If you have a number with a fractional part and simply want to truncate it (ignore the portion after the decimal point), you can use either the Fix or the Int function:
Fix(1.5) = 1
Fix(300.4) = 300
Fix(-12.394) = -12
Int works the same way as Fix, except for the fact that it rounds negative numbers down to the next-lowest negative number:
Int(1.5) = 1
Int(300.4) = 300
Int(-12.394) = -13
If you actually want to round a number according to the rules most people are familiar with, you will have to write your own function to do it. Below is an example rounding that will round up when the fractional part is greater than or equal to .5, and round down otherwise:
EDIT: See MarkJ's answer for a much simpler (and probably faster) version of this function.
' Rounds value to the specified number of places'
' Probably could be optimized. I just wrote it off the top of my head,'
' but it seems to work.'
Public Function RoundNumber(ByVal value As Double, Optional PlacesAfterDecimal As Integer = 0) As Double
Dim expandedValue As Double
Dim returnValue As Double
Dim bRoundUp As Boolean
expandedValue = value
expandedValue = expandedValue * 10 ^ (PlacesAfterDecimal + 1)

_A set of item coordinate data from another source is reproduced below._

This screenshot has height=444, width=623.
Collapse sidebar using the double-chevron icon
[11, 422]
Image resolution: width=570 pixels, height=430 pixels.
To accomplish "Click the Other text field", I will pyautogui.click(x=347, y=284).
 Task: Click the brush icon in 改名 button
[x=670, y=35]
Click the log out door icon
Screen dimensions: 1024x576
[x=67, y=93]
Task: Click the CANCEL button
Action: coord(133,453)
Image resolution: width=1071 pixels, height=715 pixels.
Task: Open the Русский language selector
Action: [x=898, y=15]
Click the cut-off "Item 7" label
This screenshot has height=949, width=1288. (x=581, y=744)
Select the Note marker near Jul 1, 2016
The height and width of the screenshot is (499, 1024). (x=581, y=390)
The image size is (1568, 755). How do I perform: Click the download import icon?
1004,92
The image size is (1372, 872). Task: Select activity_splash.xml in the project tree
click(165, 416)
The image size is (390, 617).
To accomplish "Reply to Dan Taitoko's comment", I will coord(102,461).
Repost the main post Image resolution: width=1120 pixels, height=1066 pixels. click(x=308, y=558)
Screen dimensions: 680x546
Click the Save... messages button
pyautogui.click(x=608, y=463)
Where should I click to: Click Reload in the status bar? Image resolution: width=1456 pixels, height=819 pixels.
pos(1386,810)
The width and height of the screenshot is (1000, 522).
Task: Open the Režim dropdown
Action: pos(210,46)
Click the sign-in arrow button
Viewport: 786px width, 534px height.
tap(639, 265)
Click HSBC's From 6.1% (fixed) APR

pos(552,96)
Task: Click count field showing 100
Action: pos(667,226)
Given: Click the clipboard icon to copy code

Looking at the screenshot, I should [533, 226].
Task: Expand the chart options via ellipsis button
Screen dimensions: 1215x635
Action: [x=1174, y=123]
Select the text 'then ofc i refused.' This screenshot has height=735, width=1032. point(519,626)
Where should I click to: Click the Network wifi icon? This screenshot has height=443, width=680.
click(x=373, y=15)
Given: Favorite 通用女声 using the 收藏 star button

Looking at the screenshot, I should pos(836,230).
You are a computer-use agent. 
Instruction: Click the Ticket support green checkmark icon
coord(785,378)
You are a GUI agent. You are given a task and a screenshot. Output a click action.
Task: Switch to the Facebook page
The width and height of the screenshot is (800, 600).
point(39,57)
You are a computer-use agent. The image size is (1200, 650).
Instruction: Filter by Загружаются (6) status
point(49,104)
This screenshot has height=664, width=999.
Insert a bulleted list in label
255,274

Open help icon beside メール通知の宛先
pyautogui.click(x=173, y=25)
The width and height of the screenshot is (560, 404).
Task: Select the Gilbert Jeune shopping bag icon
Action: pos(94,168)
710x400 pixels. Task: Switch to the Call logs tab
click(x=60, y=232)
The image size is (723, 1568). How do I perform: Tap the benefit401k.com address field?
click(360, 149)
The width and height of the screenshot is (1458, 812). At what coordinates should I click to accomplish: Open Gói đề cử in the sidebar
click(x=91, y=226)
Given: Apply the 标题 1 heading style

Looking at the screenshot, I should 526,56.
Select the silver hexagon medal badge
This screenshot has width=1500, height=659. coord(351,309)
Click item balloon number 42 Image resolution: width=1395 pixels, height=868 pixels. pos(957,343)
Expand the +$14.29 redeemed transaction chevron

expandedValue = Fix(expandedValue)
bRoundUp = (Abs(expandedValue) Mod 10) >= 5
If bRoundUp Then
expandedValue = (Fix(expandedValue / 10) + Sgn(value)) * 10
Else
expandedValue = Fix(expandedValue / 10) * 10
End If
returnValue = expandedValue / 10 ^ (PlacesAfterDecimal + 1)
RoundNumber = returnValue
End Function
Examples
Debug.Print RoundNumber(1.6) '2'
Debug.Print RoundNumber(-4.8) '-5'
Debug.Print RoundNumber(101.7) '102'
Debug.Print RoundNumber(12.535, 2) '12.54'
The VB6 Round() function uses a Banker's Rounding method. MS KB Article 225330 (http://support.microsoft.com/kb/225330) talks about this indirectly by comparing VBA in Office 2000 to Excel's native behavior and describes it this way:
When a number with an even integer ends in .5, Visual Basic rounds the number (down) to the nearest even whole number. [...] This difference [between VBA and Excel] is only for numbers ending in a .5 and is the same with other fractional numbers.
If you need different behavior, I'm afraid you'll have to have to specify it yourself.